Home > Monday Minute > Monday Minute: Another Instance of James Traumatizing NYC Subway Riders

Monday Minute: Another Instance of James Traumatizing NYC Subway Riders

subwayHonestly, whenever I write a Monday Minute that involves the subway I think to myself, well, it likely won’t get any crazier than this, which is usually about the time I’m proven 100% wrong. But I really think that this time, it can’t get any crazier than this.

For full effect, I’ll skip an intro on this one except to suggest that you pretend you’re sitting next to James on the crowded subway, who is returning home from another fantastic DMF concert. It’s around 6:30PM. Past dinner, past medication time, past reason.

Me: That was a great concert buddy, what was your favorite song?

James: Superstition.

Me: I mean aside from the one you did.

James: I liked them all.

Me: I liked that one that Daniel and Gerry sang.

James: Except sometimes it’s boring to not play the drums and just sit in the audience.

Me: Yeah, playing drums was fun, but it’s nice to listen to the music too.

James: So what do you have in your bag?

Me: Diapers.

James: Any nuggets?

Me: Nope, sorry. Are you hungry?

James: Yeah, I’m starving.

Me: Well, I have dinner ready for when we get back. I have some banana chips if you want.

James: Nah.
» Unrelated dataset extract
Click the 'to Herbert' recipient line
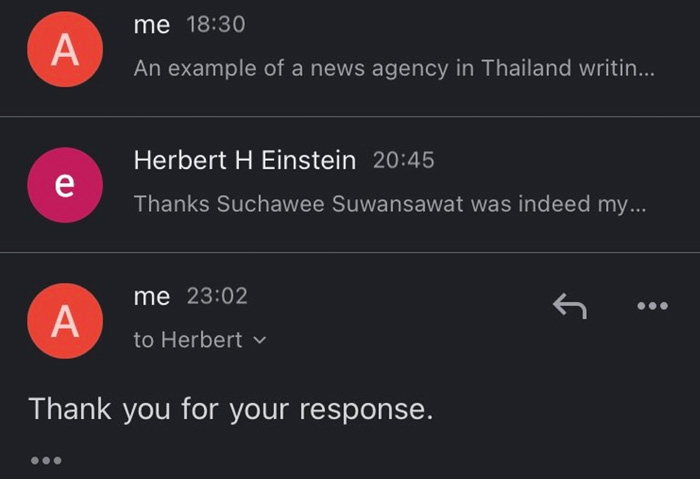 (188, 340)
What else do you have?

Me: Not much.

James: Burger King?

Me: What? No, no other food except rice crackers for Ian.

James: Darn.

Me: We’ll be home soon.

James: Hey, mom.

Me: Yeah?

James: …

Me:  What?

James (shrugs) Nothing.

Me: Okay.

James: Mom.

Me: Yes, James?

James: So, do you have –

Me: No.

James: Oh.

Me: Look, if you’re starving I’ll get you a treat on the walk home from the subway to tide you over.

James: Like McDonalds?

Me: No, I was thinking like a milkshake or slice of pizza.

James: Oh, I know. How about we go for sushi?

Me: No, we need to grab something quick and walk.

James: Hey, Mom.

Me: We’ll get something soon, please be patient James.

James: Mom.

Me: What?!

James (very casually, yet with projection): I think there’s a rat on my back.

(Woman sitting to the right of James gasps loudly, abruptly stands up and heads toward the nearest exit)

Me (just as casually): What? No there’s not.

James (stands up, looks over shoulder): Oh, don’t worry, it’s just my hood.

Me: Awesome.

James: It’s a furry hood, right? Want to pet it?

(Man on the left, still bravely sitting next to James, is shaking with suppressed laughter. Or fear?)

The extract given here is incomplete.